§ **DIRECTIONS FOR THIS TASK**: When the line containing "You are a computer-use agent. The width" is found in the data below, copy it and each line after it through the line containing "Given: Expand Surface", exactly and with no others.

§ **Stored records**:
>>>
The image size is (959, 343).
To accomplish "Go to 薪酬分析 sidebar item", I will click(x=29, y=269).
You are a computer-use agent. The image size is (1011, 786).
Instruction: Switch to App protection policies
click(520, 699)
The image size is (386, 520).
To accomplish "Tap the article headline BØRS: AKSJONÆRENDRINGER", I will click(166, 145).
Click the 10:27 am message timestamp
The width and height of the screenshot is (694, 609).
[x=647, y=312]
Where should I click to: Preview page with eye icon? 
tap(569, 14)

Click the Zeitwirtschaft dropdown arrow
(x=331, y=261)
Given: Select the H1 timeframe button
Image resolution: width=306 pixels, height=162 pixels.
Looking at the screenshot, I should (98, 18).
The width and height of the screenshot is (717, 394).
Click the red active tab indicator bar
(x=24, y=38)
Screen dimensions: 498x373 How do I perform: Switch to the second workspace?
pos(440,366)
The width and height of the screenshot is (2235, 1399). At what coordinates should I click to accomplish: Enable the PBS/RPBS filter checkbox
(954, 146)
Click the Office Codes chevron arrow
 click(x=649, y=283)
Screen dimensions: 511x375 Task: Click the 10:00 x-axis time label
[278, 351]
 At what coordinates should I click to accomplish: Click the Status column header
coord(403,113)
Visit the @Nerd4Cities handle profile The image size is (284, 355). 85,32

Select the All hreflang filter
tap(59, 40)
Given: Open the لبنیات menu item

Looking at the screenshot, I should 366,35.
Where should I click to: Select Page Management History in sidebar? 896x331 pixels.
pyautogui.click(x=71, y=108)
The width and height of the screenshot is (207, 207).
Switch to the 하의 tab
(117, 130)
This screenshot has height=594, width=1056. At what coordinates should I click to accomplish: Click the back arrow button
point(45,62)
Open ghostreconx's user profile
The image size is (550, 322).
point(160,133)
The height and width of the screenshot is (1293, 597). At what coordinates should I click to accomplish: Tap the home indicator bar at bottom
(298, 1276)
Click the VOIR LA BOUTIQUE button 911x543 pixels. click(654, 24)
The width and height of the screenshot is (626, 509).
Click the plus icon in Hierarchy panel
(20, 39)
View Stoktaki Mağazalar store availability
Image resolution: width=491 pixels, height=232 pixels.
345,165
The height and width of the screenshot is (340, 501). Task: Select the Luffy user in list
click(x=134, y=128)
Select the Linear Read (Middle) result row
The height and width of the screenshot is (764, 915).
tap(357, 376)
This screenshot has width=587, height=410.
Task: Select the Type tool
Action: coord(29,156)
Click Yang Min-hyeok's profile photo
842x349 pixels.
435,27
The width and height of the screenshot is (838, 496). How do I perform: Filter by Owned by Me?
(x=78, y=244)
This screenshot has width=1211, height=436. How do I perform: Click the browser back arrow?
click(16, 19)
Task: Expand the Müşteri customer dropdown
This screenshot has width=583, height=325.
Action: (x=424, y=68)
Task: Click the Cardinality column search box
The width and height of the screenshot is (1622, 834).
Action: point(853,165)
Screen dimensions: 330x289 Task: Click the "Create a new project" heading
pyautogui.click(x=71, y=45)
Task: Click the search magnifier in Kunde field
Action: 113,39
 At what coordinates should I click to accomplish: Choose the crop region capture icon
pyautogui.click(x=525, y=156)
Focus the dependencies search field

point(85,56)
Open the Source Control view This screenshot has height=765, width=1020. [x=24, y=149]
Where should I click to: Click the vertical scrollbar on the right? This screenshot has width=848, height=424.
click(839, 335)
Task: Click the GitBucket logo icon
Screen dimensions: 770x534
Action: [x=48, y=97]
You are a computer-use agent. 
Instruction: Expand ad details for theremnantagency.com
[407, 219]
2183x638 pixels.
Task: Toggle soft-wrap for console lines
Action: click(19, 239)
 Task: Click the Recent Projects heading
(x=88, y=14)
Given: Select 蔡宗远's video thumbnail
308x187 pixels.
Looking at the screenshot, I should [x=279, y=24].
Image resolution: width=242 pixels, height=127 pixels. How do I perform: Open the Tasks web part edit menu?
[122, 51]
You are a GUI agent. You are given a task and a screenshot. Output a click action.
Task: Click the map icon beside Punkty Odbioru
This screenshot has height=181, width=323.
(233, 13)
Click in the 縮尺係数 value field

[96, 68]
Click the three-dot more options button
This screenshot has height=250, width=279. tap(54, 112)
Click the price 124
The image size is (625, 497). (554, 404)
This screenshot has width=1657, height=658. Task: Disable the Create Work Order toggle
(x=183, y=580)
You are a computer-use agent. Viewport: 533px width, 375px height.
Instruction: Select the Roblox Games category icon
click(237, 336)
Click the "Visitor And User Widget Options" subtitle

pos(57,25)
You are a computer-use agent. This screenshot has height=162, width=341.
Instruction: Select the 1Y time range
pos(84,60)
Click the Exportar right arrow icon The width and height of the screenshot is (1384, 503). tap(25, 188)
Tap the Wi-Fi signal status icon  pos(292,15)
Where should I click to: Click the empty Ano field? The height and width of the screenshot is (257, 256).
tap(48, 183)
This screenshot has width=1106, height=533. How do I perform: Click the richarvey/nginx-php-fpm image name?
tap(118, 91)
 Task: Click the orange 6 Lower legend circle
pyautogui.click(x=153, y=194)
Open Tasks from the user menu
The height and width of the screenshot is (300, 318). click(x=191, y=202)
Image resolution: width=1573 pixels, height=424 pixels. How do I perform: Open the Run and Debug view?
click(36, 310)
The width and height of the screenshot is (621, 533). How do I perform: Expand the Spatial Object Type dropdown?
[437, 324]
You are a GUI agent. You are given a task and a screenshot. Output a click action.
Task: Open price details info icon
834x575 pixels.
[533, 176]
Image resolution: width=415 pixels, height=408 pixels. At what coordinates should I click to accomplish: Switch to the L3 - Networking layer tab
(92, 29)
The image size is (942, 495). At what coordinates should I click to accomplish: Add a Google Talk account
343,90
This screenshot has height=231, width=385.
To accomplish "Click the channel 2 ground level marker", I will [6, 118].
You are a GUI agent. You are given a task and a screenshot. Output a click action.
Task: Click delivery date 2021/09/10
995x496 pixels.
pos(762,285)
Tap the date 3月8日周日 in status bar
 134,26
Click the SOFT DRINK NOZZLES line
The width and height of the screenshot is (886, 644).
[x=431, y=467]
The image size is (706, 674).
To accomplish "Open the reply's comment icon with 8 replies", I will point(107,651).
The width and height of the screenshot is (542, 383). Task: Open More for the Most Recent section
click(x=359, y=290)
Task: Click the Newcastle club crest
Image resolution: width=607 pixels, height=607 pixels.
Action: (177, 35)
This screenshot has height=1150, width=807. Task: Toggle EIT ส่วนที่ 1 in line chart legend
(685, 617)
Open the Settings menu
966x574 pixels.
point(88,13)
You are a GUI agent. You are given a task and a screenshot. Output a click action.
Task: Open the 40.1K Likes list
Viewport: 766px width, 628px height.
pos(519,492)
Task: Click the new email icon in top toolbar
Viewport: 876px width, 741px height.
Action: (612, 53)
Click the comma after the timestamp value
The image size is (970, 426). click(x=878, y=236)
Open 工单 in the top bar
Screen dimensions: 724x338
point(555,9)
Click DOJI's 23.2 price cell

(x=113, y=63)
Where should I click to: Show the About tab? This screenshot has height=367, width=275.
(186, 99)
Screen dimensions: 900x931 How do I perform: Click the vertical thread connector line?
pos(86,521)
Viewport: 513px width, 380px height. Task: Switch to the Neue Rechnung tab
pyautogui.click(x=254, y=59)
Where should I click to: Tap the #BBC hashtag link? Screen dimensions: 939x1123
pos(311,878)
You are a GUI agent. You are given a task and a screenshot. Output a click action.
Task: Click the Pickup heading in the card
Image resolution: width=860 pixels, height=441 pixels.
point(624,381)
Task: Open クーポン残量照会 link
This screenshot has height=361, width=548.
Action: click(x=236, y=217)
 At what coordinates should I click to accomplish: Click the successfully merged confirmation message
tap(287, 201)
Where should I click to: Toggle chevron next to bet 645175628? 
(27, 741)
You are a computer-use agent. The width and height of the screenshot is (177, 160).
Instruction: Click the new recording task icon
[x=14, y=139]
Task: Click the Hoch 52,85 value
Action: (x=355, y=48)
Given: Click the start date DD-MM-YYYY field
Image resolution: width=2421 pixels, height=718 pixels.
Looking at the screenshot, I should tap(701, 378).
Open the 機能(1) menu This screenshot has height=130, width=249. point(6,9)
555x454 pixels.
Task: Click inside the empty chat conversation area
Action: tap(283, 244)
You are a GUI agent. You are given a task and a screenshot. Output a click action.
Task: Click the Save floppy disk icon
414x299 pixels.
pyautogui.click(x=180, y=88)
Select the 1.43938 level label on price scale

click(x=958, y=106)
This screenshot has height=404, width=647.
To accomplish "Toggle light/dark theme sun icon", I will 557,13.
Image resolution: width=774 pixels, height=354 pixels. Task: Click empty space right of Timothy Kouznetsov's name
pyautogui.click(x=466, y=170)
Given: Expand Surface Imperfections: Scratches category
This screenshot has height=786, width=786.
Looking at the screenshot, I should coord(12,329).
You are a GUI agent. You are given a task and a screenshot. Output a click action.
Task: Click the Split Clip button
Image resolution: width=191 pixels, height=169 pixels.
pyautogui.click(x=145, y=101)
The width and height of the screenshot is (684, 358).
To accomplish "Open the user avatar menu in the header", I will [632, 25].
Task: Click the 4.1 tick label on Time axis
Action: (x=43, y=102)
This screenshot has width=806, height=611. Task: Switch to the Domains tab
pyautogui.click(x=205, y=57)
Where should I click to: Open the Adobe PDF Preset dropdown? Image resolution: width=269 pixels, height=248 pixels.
<<<
§ **RESPONSE FOR THIS EXERCISE**:
You are a computer-use agent. The width and height of the screenshot is (177, 160).
Instruction: Click the new recording task icon
[x=14, y=139]
Task: Click the Hoch 52,85 value
Action: (x=355, y=48)
Given: Click the start date DD-MM-YYYY field
Image resolution: width=2421 pixels, height=718 pixels.
Looking at the screenshot, I should tap(701, 378).
Open the 機能(1) menu This screenshot has height=130, width=249. point(6,9)
555x454 pixels.
Task: Click inside the empty chat conversation area
Action: tap(283, 244)
You are a GUI agent. You are given a task and a screenshot. Output a click action.
Task: Click the Save floppy disk icon
414x299 pixels.
pyautogui.click(x=180, y=88)
Select the 1.43938 level label on price scale

click(x=958, y=106)
This screenshot has height=404, width=647.
To accomplish "Toggle light/dark theme sun icon", I will 557,13.
Image resolution: width=774 pixels, height=354 pixels. Task: Click empty space right of Timothy Kouznetsov's name
pyautogui.click(x=466, y=170)
Given: Expand Surface Imperfections: Scratches category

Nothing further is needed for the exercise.